Silvia Pimentel - O Brasil ratificou a Convenção da Mulher em 1984, entretanto só apresentou seu primeiro relatório em 2002. Entre os aspectos positivos podemos citar que o Comitê elogia a Constituição Federal do Brasil, que cultua o princípio de que homens e mulheres têm direitos e deveres iguais; proíbe a discriminação no mercado de trabalho em razão de sexo, idade, cor ou estado civil; protege a maternidade como direito social, garantindo a licença-maternidade sem a perda do emprego e salário; e estabelece a obrigação do Estado em suprimir a violência no interior da família. O Comitê louva o Brasil, ainda, pelo número de reformas legais introduzidas desde a ratificação da Convenção em 1984, incluindo a lei sobre investigação de paternidade envolvendo filhos(as) nascidos(as) fora do casamento; a lei sobre o direito ao planejamento familiar; a lei que criminaliza o assédio sexual e a que provê ordens restritivas em casos de violência doméstica.

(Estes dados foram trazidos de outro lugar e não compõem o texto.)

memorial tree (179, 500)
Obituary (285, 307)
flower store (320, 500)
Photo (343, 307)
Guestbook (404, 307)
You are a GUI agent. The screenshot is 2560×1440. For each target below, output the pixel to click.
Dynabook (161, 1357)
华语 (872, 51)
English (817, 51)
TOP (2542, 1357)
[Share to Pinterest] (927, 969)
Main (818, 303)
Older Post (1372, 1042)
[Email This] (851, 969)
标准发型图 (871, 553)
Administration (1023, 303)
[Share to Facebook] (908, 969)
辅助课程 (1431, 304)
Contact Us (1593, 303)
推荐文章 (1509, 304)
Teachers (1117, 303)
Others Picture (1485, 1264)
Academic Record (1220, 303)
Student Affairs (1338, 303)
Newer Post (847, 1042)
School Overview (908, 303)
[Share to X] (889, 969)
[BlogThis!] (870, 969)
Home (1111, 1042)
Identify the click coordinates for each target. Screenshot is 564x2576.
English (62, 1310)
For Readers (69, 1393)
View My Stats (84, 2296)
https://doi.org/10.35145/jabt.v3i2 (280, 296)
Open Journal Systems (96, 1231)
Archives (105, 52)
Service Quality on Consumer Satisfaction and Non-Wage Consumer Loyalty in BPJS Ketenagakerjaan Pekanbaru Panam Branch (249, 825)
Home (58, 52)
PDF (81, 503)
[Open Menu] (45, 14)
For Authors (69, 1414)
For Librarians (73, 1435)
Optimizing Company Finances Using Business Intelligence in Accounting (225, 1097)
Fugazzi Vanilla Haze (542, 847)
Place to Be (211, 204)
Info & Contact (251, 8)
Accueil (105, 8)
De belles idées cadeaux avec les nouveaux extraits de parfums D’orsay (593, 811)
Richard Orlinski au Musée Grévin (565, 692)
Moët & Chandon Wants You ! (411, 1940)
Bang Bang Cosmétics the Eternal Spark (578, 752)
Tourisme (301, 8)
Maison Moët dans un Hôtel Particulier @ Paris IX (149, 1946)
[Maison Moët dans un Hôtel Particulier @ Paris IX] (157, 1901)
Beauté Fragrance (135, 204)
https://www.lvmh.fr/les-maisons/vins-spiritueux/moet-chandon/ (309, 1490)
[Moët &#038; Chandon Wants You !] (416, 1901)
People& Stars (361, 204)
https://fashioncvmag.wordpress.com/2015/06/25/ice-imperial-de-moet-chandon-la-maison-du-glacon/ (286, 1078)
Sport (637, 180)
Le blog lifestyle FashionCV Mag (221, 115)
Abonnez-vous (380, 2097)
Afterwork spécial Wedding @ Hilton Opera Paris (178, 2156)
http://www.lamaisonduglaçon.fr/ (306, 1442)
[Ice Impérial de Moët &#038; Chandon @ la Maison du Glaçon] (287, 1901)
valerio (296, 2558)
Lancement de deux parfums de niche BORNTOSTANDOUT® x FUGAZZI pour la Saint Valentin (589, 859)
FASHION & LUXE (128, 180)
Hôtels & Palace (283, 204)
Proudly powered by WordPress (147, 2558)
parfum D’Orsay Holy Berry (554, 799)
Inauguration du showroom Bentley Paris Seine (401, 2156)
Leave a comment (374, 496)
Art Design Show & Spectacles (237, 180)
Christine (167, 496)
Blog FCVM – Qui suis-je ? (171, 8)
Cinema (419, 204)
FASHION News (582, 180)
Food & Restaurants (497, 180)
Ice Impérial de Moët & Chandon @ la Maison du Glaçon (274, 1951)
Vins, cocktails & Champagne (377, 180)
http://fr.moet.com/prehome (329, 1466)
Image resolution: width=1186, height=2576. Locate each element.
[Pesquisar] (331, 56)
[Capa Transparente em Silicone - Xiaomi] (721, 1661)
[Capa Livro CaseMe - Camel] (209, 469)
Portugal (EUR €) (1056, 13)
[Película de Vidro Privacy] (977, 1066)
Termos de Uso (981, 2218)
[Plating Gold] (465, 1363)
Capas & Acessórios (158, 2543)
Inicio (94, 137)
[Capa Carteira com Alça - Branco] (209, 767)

O Comitê também saúda a recente reforma do Código Civil, que introduz a igualdade entre os cônjuges em bases neutras de gênero, embora reconheça que alguns dispositivos anacrônicos permanecem.

Os pontos negativos são destacados como áreas de preocupação e receberam recomendações. O Comitê expressa preocupação sobre a grande defasagem entre as garantias constitucionais de igualdade entre mulheres e homens e a atual situação social, econômica, cultural e política das mulheres no país, que se amplia se fizermos uma análise entre as mulheres afrodescendentes e indígenas. Requer que o Brasil assegure a plena implementação da Convenção e das garantias constitucionais por meio de uma ampla reforma legislativa para prover a igualdade de direito (de jure) e estabeleça um mecanismo de monitoramento para garantir que as leis sejam integralmente implementadas. Recomenda que o Estado-parte assegure que todos aqueles responsáveis pela implementação de tais leis, em todos os níveis, sejam plenamente conscientizados sobre seu conteúdo. O Comitê também observa que, embora os tratados internacionais dos quais o Brasil é parte tenham se tornado parte da legislação doméstica, há discordância no Judiciário assim como na doutrina jurídica em relação ao status de tais tratados internacionais e sua aplicabilidade imediata. Ainda no judiciário, o Comitê recomenda que sejam tomadas medidas para o aumento da conscientização e sensibilização desse poder e de outras autoridades responsáveis pelo cumprimento da lei para alterar a visão predominante do status dos tratados internacionais na hierarquia da legislação brasileira. E finalmente, o Comitê está preocupado com a constatação de que as intensas disparidades regionais econômicas e sociais - particularmente no acesso à educação, emprego e serviços de saúde - impõem dificuldades na garantia de uma implementação uniforme da Convenção em todo o país.